- _PROBLEM REQUIREMENTS_
Find and return every line of the data that contains the word "Open".
━━━━━ MATERIAL FOR THE TASK
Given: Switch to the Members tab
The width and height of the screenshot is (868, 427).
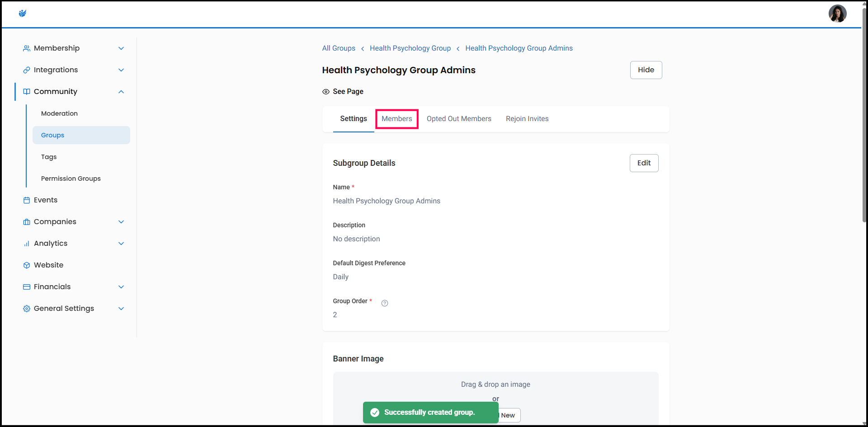Looking at the screenshot, I should (x=396, y=119).
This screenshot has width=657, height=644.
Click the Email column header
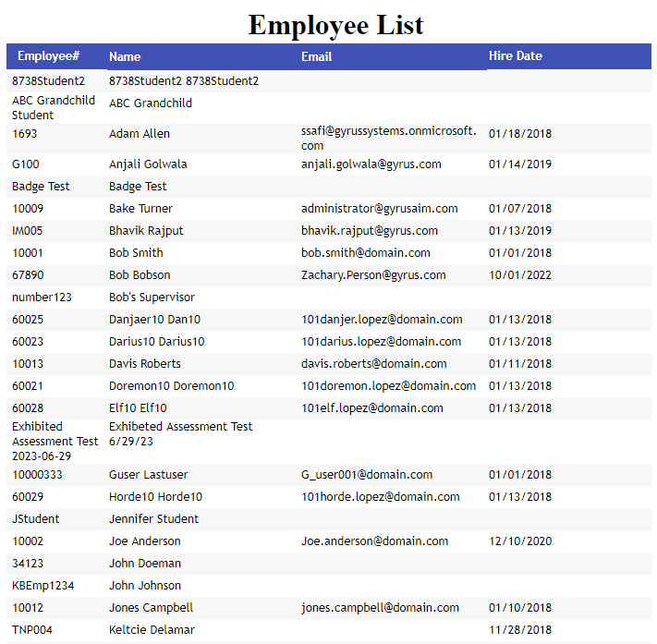(316, 57)
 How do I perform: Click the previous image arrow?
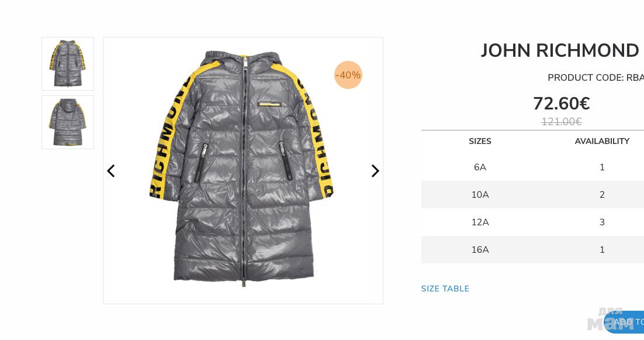(x=111, y=171)
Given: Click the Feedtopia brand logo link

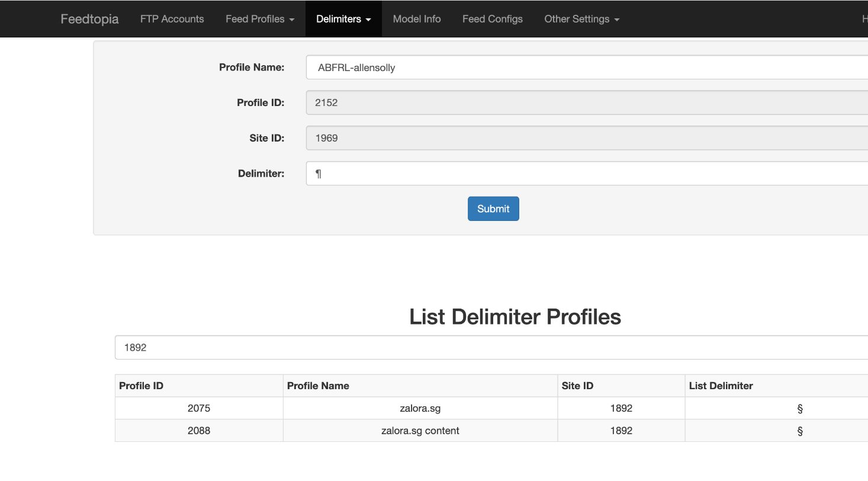Looking at the screenshot, I should 89,19.
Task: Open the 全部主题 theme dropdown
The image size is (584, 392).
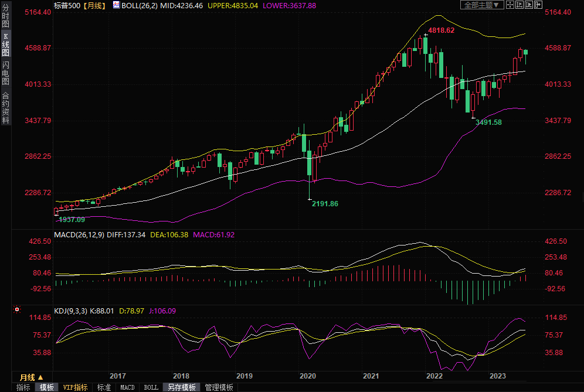Action: point(482,5)
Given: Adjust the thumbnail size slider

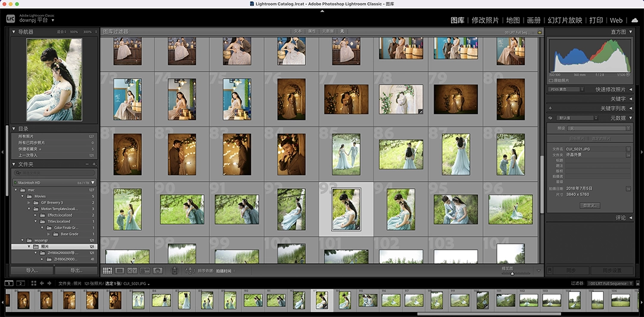Looking at the screenshot, I should [512, 273].
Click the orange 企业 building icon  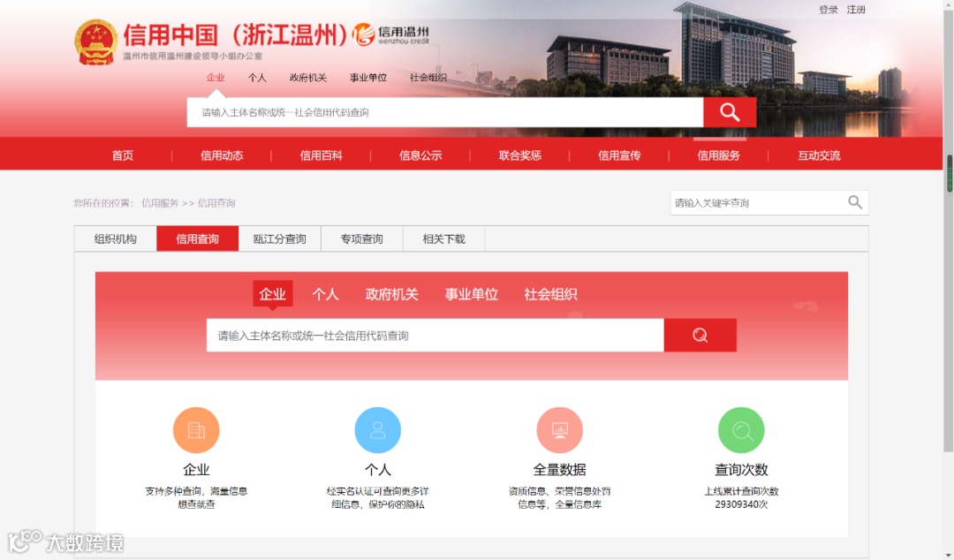[x=196, y=430]
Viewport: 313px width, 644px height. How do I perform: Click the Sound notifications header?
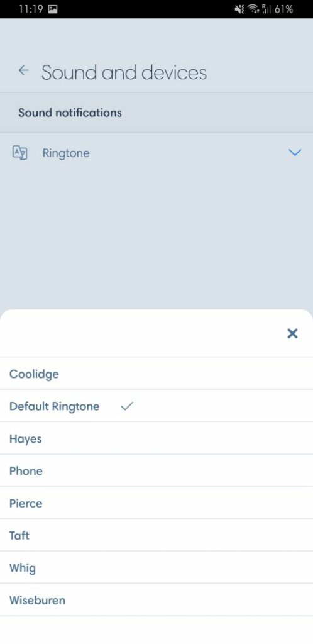tap(70, 113)
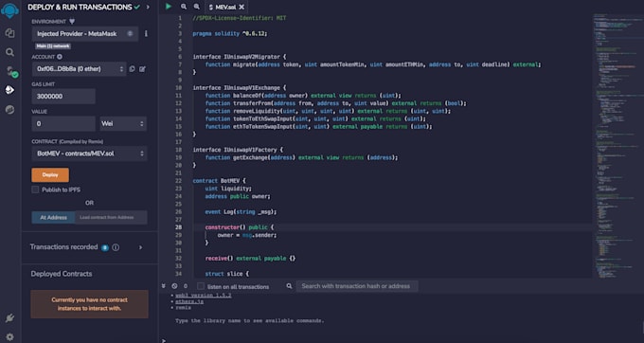Click the zoom out magnifier in editor toolbar

pyautogui.click(x=184, y=7)
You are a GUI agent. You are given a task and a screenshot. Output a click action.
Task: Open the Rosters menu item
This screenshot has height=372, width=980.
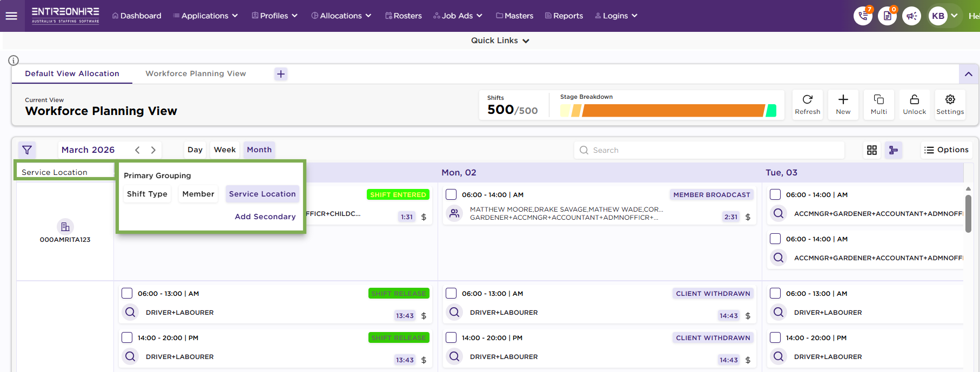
━━━━━━━━━━
- _SOLUTION TO THE PROBLEM_
Task: Open the 全部主题 theme dropdown
Task: Open the Rosters menu item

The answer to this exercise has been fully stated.